Parece que estamos a gerar novas regras hermenêuticas: (1) a por inferência ou dedução lógica, v.g., se uma mulher pode ser rainha ou juíza, por essas mesmas razões pode ser pastora; e, (2) por razões sociológicas e culturais contemporâneas, v.g., antigamente não era possível, mas como nem tudo na Bíblia possui valor atemporal, então hoje nós podemos fazer o que queremos com a Bíblia para chegarmos aos fins desejados. Assim, em ambas as regras utilizamos "a Bíblia pela Bíblia" apenas como pretexto.
O Comando da Casa
Temo pela legalização da "profissão de religioso". A classe de "sacerdote" já está até catalogada no I.R.; o INSS já beneficia a muitos. Parece-me que estamos nos tornando presas do sistema legal quando queremos ser equiparados ao que está fora dos arraiais da fé evangélica. Igrejas ou líderes locais já se voltam contra seus pastores ao afastá-los das responsabilidades administrativas e os colocam como subalternos legalmente porque quem não dirige é dirigido e, portanto, dependente.

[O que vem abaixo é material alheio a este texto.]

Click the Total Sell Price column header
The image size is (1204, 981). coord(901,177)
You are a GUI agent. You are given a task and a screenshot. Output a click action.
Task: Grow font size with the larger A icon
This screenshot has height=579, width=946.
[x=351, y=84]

Mas, quem está no comando dessa Casa? O Senhor, ou pessoas habilidosas? Continuemos a aprender: um simples pastor esquecido no campo por seus irmãos, comandou a Casa de Israel, como ninguém; um fujão, mas de caráter que não renegou sua índole ao lhe ser perguntado, foi quem livrou uma nação do julgamento divino; um perseguidor convicto, embora ciente de todas as suas habilitações, considerou-as como lixo para poder ganhar outros para Jesus, que nem se lembrava bem de quem e quantos houvera batizado; outro que, embora jurasse fidelidade, acovardou-se, o Senhor o fez "apascentador do seu rebanho". Ele aprendeu que não deveria ter domínio sobre a herança de Deus.
Conclusão
Quanto vale o seu título nessa Casa? "Ele veio buscar e salvar o que se havia perdido". Ele continua a ser independente do que os pecadores pensam e fazem Dele.
Feliz é o crente em Jesus que sabe o que deve ser e faz o que entende ser estritamente sua missão, mesmo que muitos não o reconheçam como "mão", "olho", "orelha", etc.
* Pr. Rubin Slobodticov: Advogado, Teólogo, Pastor da Igreja Memorial Batista de Bauru (SP) e membro da Comissão de Direitos Humanos da OAB/Bauru.